İki boğaza girecek masraf da artmış olmalıydı. Çalışırdı fakat anlatamıyordu bir türlü. Maaşı da yoktu ki aybaşında aldığı paraları koysun ortaya. Kaderine boşuna kızmıyordu. Onun istediği güvenli bir yerde uyumak, çok sevdiği oğlunu da büyütmekti. Anlatamıyordu bu duygularını kimseye. Canından can kopararak onu doğuran anası anlıyordu fakat o da çaresizdi kendisi gibi. Huzursuzluklar iyice artmış, ağlamadığı gün kalmıyordu neredeyse.
Çaresizce kadere boğun eğecekti. Evlenecekti. Adamın tek şartı vardı. Çok sevdiği oğlunu istemiyordu. “ Asla evlenemem” diye haykırdı. Yine dinleyen olmadı onu.

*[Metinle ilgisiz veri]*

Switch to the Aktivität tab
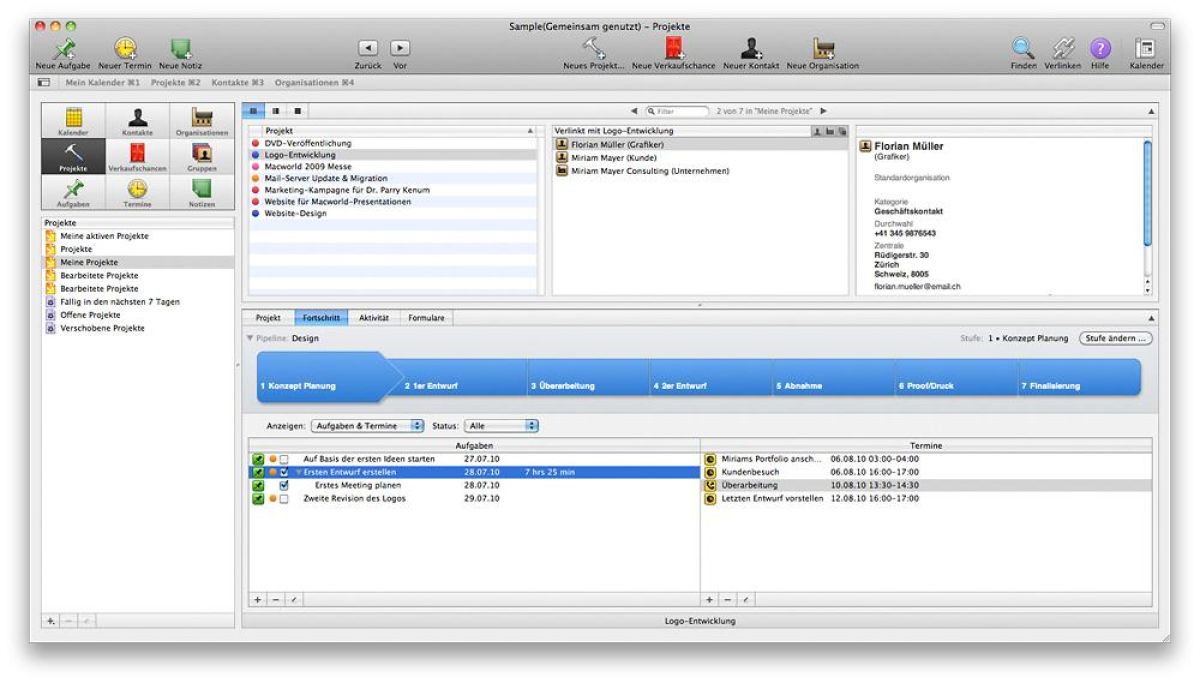The width and height of the screenshot is (1200, 683). (x=374, y=317)
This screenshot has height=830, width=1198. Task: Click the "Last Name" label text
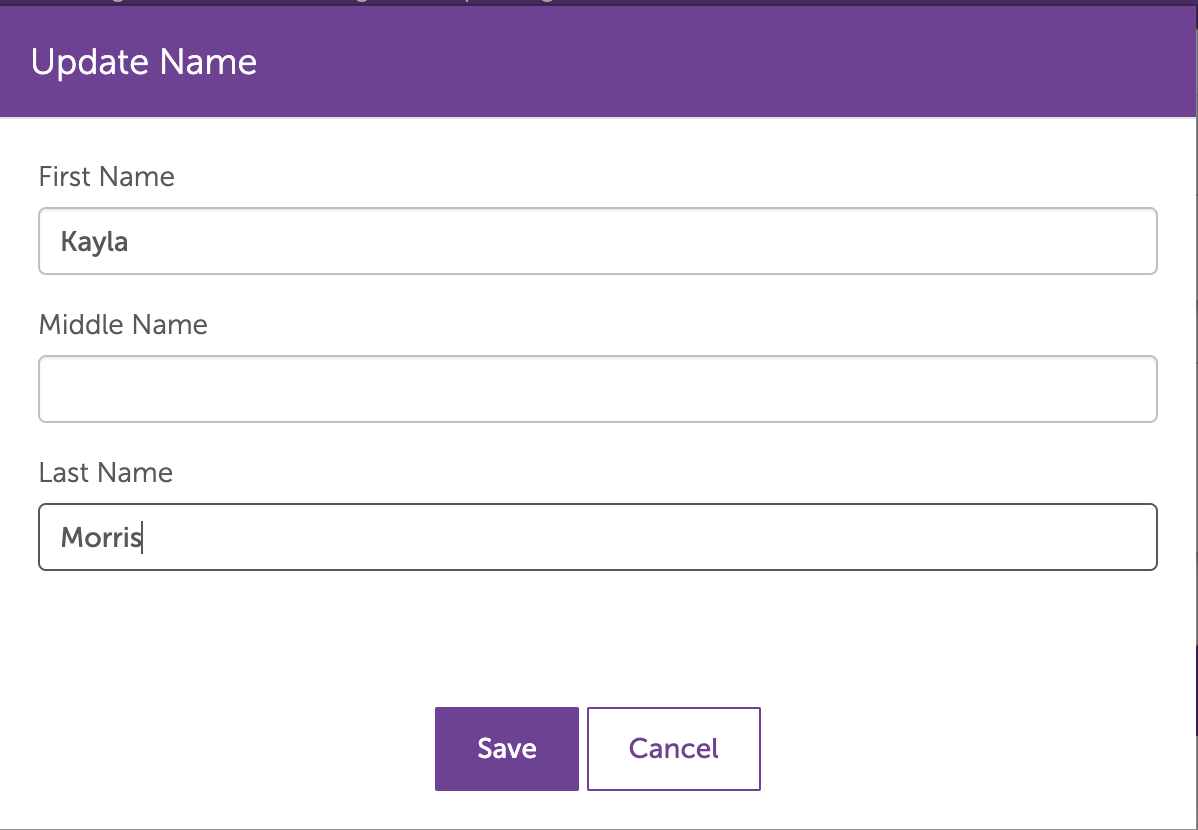(105, 473)
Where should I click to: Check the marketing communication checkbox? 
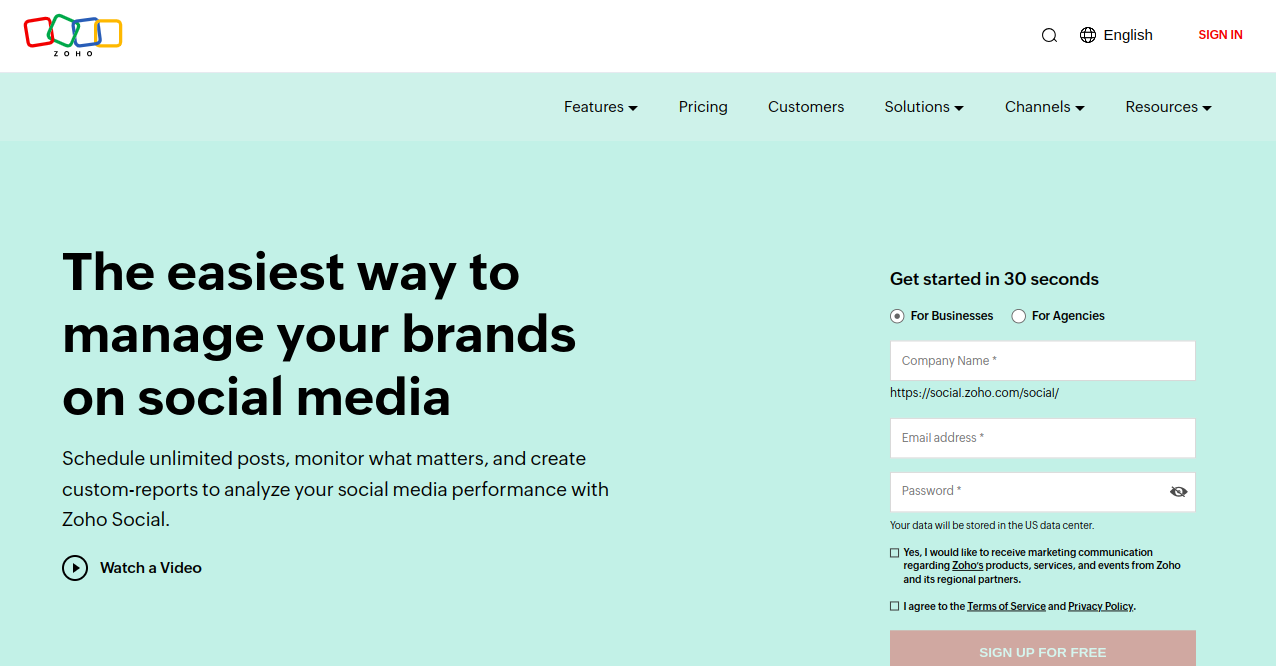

Kurbanlık koyun gibi verdiler. Çaresizdi. Belki de korkaktı. Korkmuştu. En sonunda kabul etmek zorunda kalmıştı ağlayarak. Başka bir şey de gelmiyordu elinden. Sadece ağlamak…
Davul sesleri en gür sesiyle çalmaya başlamıştı. Kimileri için düğün günü, kimileri için ise ölüm günüydü. Kimileri için ise nefret günü…

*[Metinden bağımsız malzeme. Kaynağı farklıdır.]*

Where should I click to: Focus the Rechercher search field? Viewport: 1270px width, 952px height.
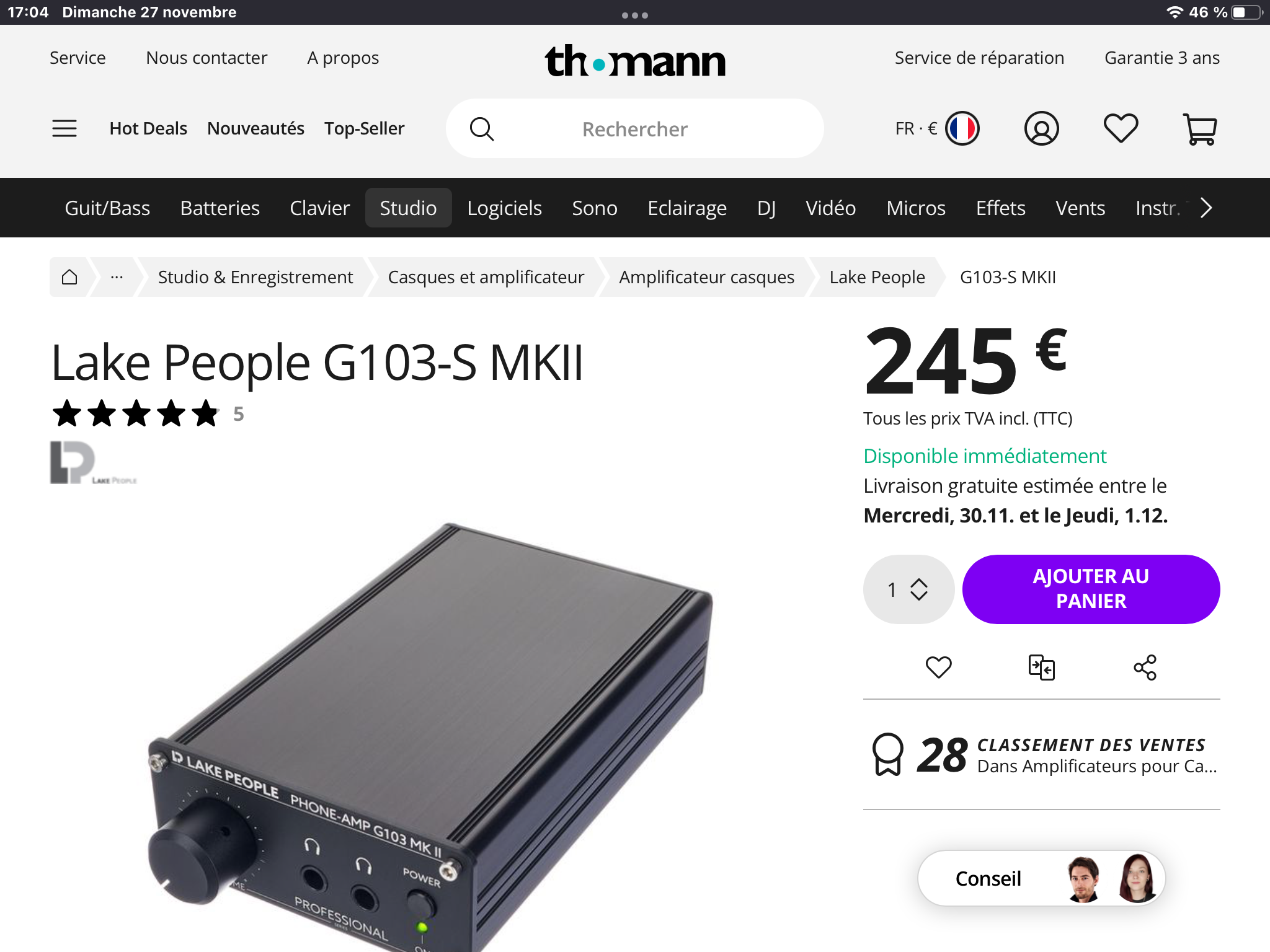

Yaşlı ve göbekli damat adayı için ise sevinç günüydü. Bıyıklarını bura bura, koynuna alacağı yeni karısının hayali geziyordu gözlerinde ve gülüşünde.

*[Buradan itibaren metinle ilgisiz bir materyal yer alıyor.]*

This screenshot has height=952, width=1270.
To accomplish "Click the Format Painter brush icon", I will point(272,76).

Kimileri ise bir boğazın eksileceği için rahatlama sevinciydi belki de.
Gelin alayı gelmiş ve kadere karşı koyamayan kadın dışarı çıkmıştı. Gözlerindeki yaşlar sel olmuş akıyordu yüreğine.
Kalabalığın arasından fırlayan bir erkek çocuğu haykırıyor fakat kimse duymuyordu ne hikmetse. Davulların sesinin arasında sivrisinek vızıltısına dönüşüyordu sanki. Onu da kimse duymuyordu. Tıpkı annesini duymadıkları gibi.
“ Anne ! Gitme. Beni bırakma. Ben de gelmek istiyorum seninle. Anne ! “
Arkasını döndü bir kez baktı ve yoluna devam etti.
Bir kez sarıldığı zaman bırakamayacağını biliyordu çünkü. Ondan nefret edeceğini bile bile…
SON !
YORUMLAR
GERÇEK YAŞAMDA DA DUYUYORUZ BÖYLE ACI YAŞAMLARI.çARESİZLİKLERİ VE İNSANLARIN NE KADAR KATILAŞACAKLARINI.OYSA Kİ BİR ANNE,ÇOCUĞUNDAN NASIL AYIRABİLİYORLAR.bUNA NASIL GÖNÜLLERİ RAZI GELİYOR,DÜŞÜNEMİYORUM.FAKAT GERÇEKTEN VAR BÖYLE DUYGUSUZ İNSANLAR.hEM EVLENDİREN AİLESİ,HEM YENİ EVLENECEĞİ EŞİ OLACAK KİŞİNİN DUYGUSUZLUKLARI,BİR ANNEYİ MAHVEDİYOR EVLADINDAN UZAKTA.TEBRİK EDERİM,HARİKA BİR YAZIYDI NERMİN HANIM.SELAMLARIMLA..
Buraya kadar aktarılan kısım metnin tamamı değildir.